The headline appeal of Keynes’s theory lies in its promise of moderation—in the notion that the contraction can be mitigated through government intervention. Its political appeal lies in the belief that injecting money into the system will indeed goose the economy, at least through the next election cycle. Aside from the risk of inflating asset bubbles (as the flood of liquidity finds a home)—stimulus programs tend to take political root, leaving the government with yet greater influence over the allocation of resources.

The antithesis of Keynesian economics is free-market capitalism, championed through the years by the likes of Scotland’s Adam Smith (1723–1790), Austria’s Frederich A. Hayek (1899–1992) and America’s Milton Friedman (1912–2006): “Within an ideal free market, property rights are voluntarily exchanged at a price arranged solely by the mutual consent of sellers and buyers”. “Price is the result of buying and selling decisions en masse as described by the theory of supply and demand” (2).

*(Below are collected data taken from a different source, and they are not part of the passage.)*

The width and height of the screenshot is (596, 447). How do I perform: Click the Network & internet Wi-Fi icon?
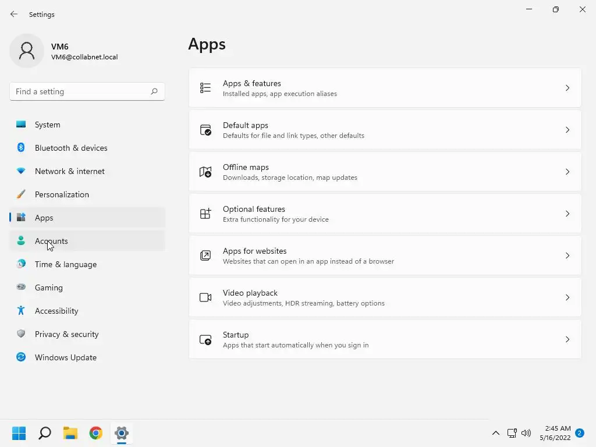[21, 171]
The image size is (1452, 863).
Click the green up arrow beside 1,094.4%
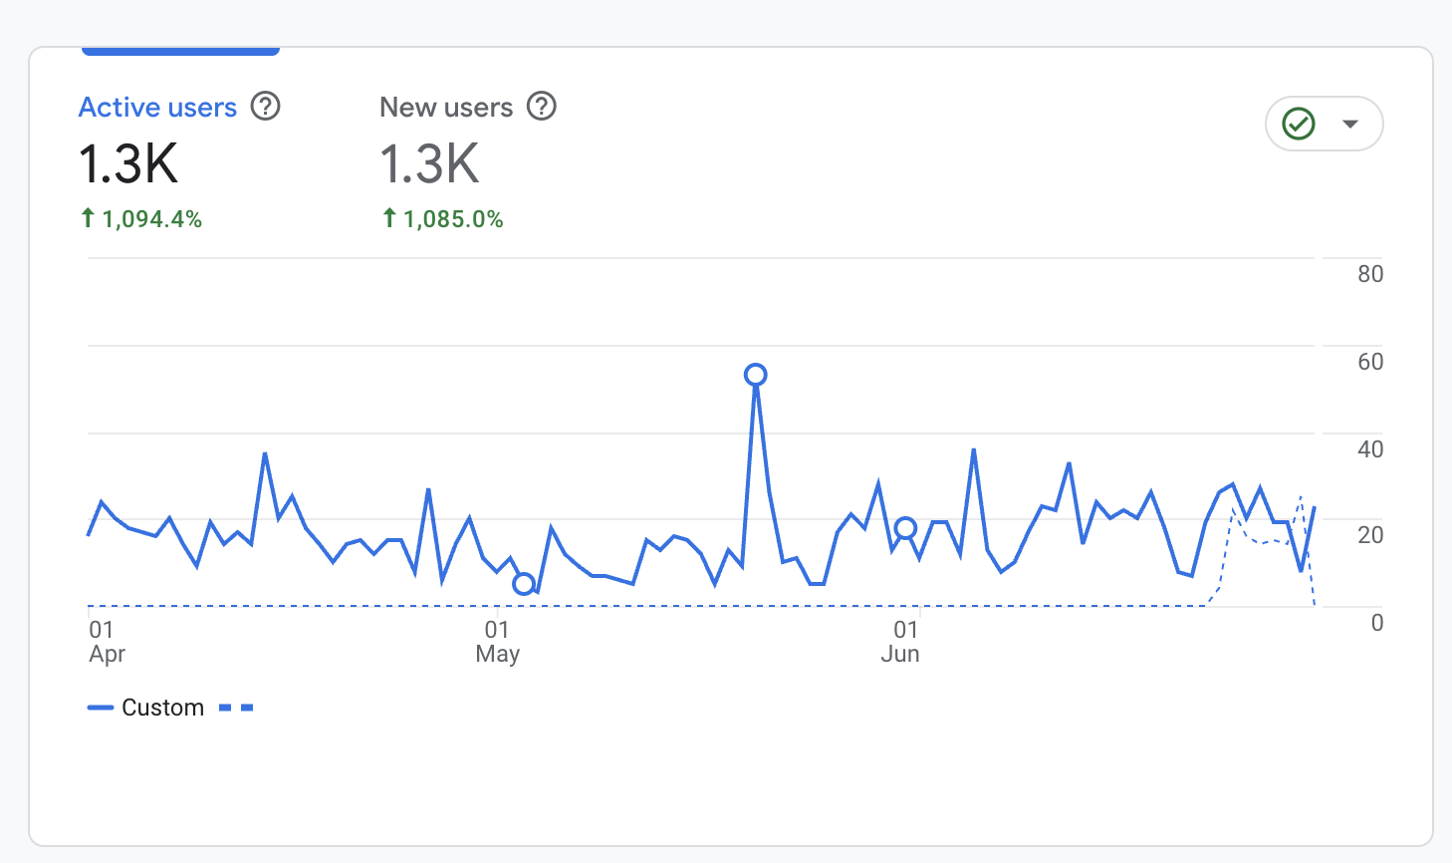89,217
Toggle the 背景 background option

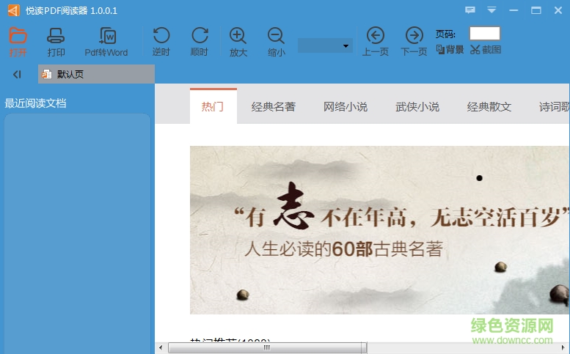click(450, 50)
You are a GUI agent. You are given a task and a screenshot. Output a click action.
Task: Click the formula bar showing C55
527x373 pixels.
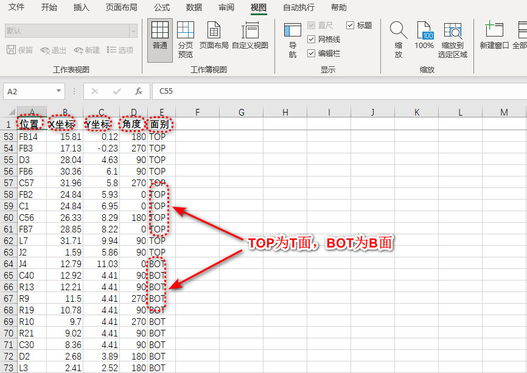pos(335,91)
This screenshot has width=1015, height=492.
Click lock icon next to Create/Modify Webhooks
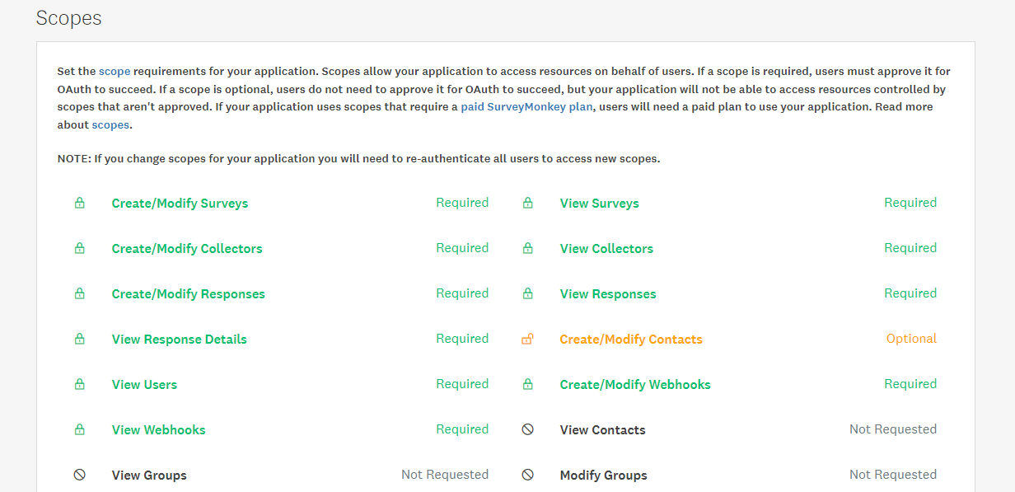(x=528, y=384)
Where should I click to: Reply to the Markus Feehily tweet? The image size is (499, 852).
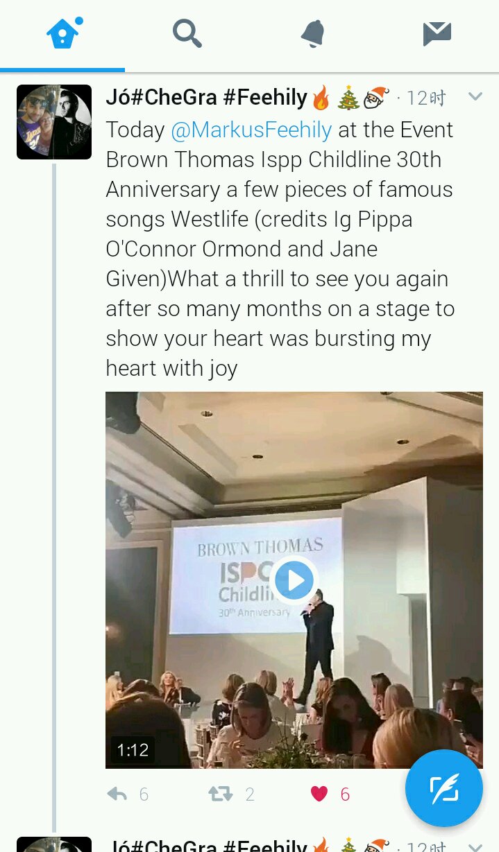117,794
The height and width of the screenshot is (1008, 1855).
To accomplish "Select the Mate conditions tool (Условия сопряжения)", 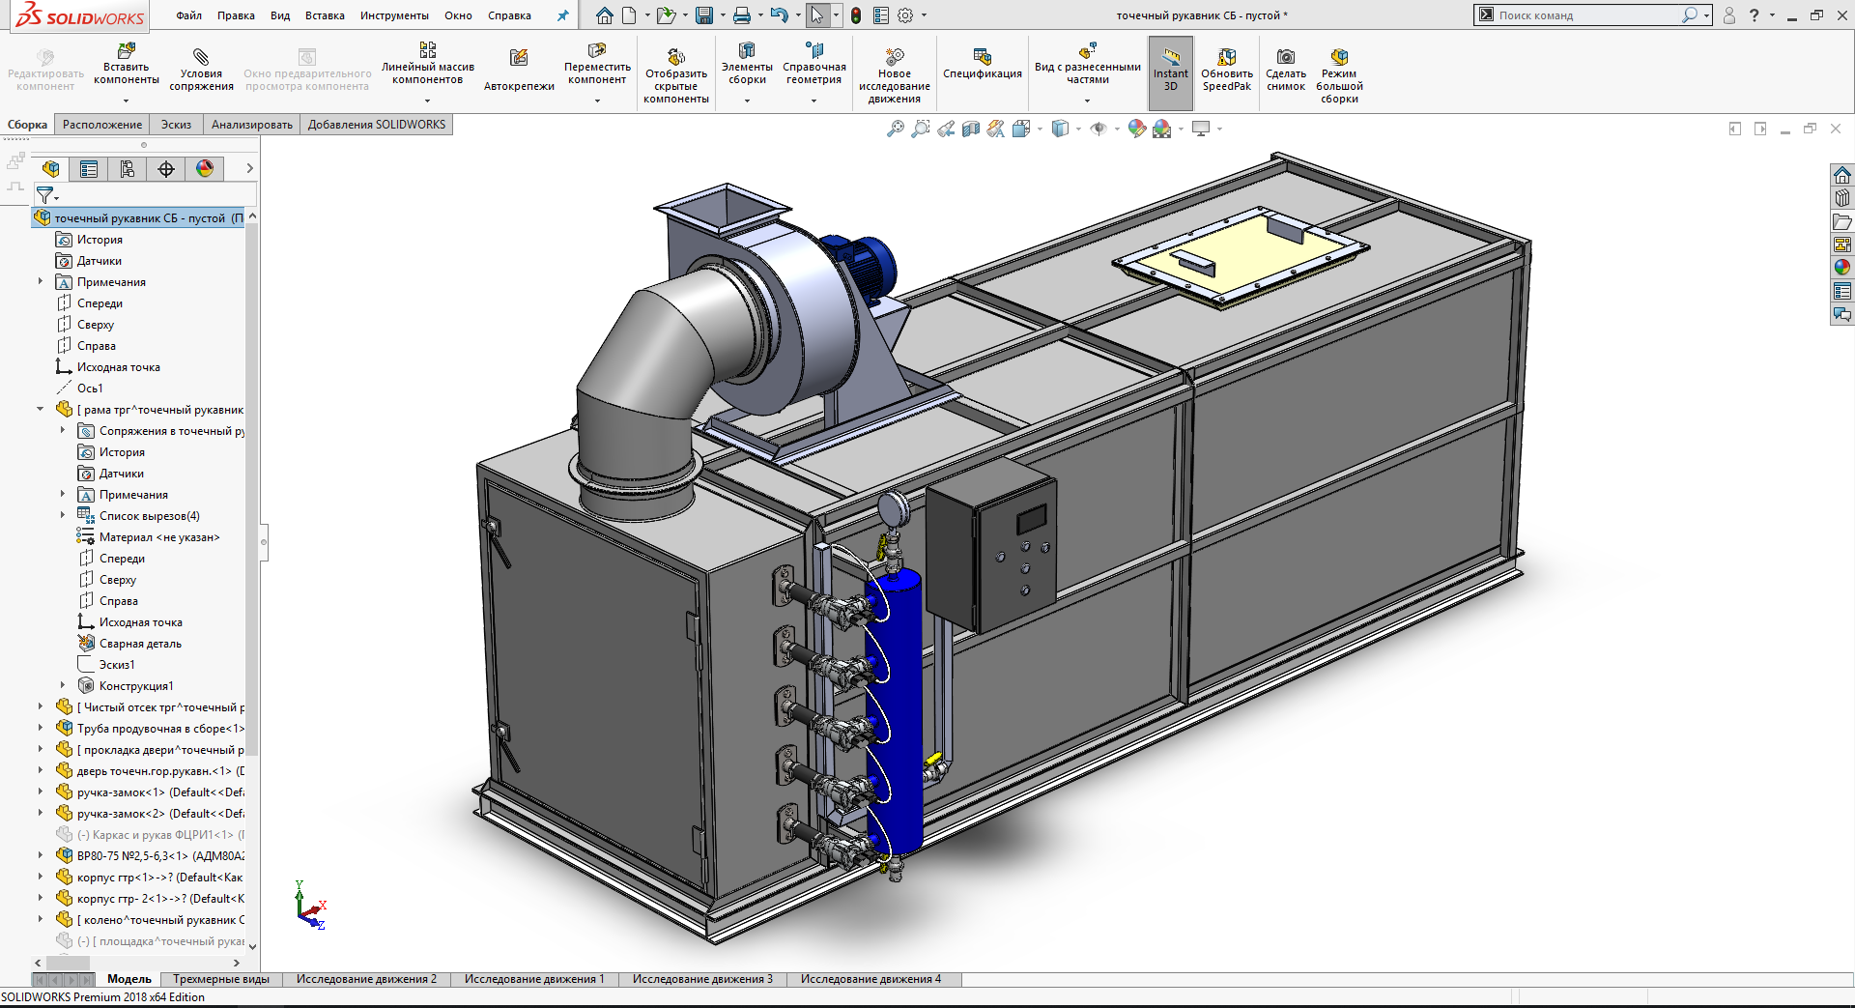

Truly each of us has a bent; mine is toward capitalism. Therefore, as I effort to convince you of the efficacy of a free market relative to the alternative, my objective is doomed to no small degree by my lack of objectivity. I’ll therefore narrow my argument down to a simple question (and forget economics for the moment): Would you prefer to live in a world where a paternalistic government determines who wins, who loses, who pays, who survives the inevitable recession (in support of the greater good, as it determines, or a politically influential organization), and in effect perpetuates the existence of poorly managed institutions? Or would you prefer a world where a free market determines the winners and losers, where individuals and institutions succeed or fail based on the value they deliver to one another, and on their ability to prudently manage their affairs? I’ll take the latter.

 

1. Sullivan, Arthur; Steven M. Sheffrin (2003). Economics: Principles in Action. Upper Saddle River: Pearson Prentice Hall.